Items from a data source
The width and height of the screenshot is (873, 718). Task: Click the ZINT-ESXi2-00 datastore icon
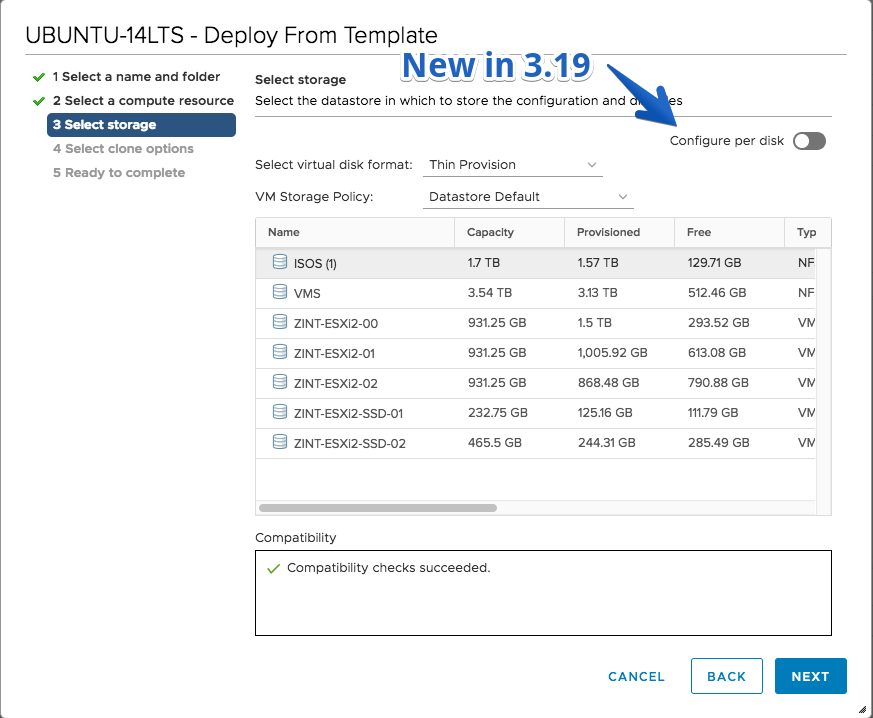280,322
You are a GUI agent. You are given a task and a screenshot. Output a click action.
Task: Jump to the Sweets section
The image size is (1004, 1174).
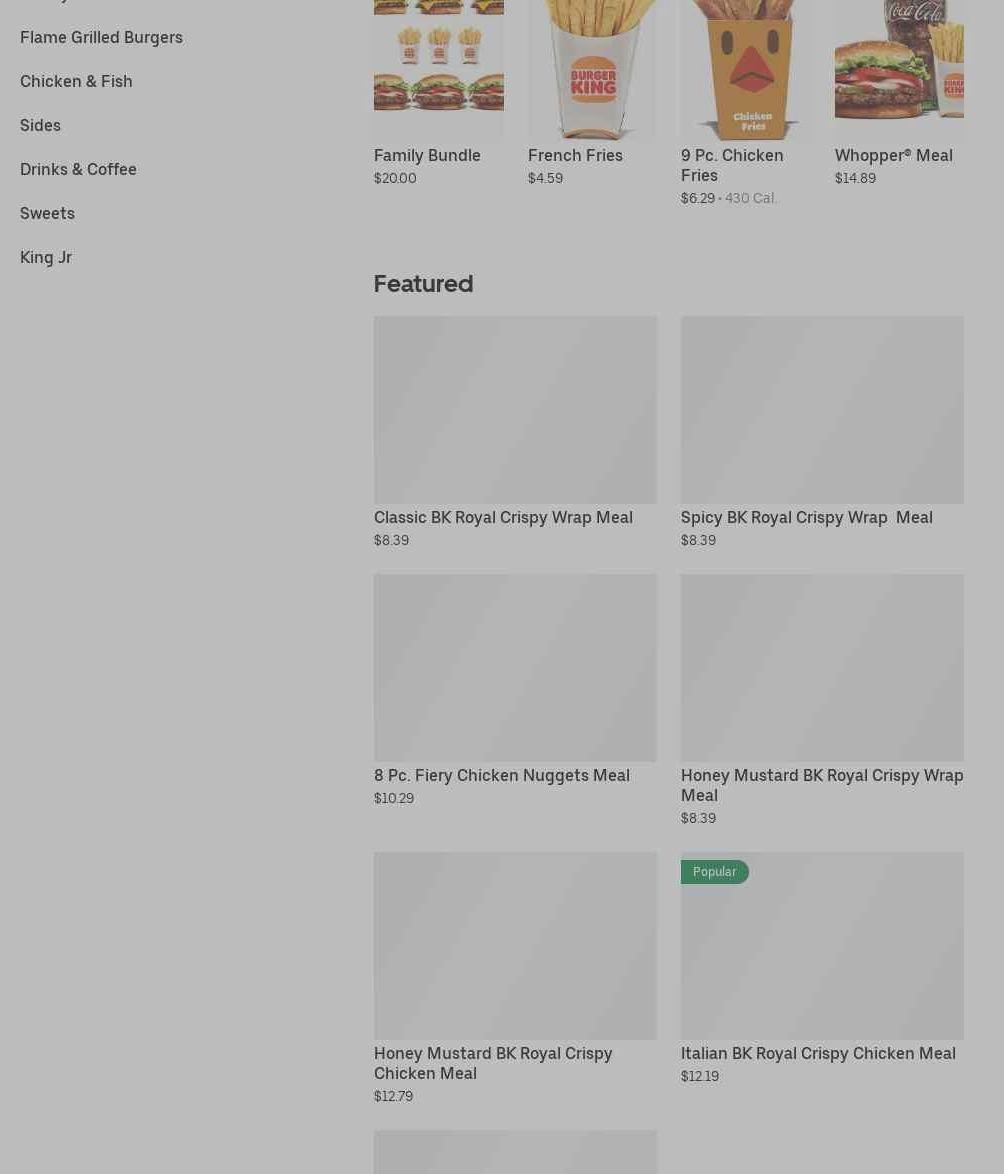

==

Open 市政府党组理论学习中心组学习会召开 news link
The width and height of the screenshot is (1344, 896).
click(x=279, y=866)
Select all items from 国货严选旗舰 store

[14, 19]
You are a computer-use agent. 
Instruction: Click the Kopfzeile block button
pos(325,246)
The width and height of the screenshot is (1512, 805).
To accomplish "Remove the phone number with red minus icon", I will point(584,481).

▸ **WORK TO COMPLETE**
Copy down each line in the entries that has the word "agent".

▸ **ANSWER BOX**
You are a GUI agent. You are given a task and a screenshot. Output a click action.
You are a computer-use agent. 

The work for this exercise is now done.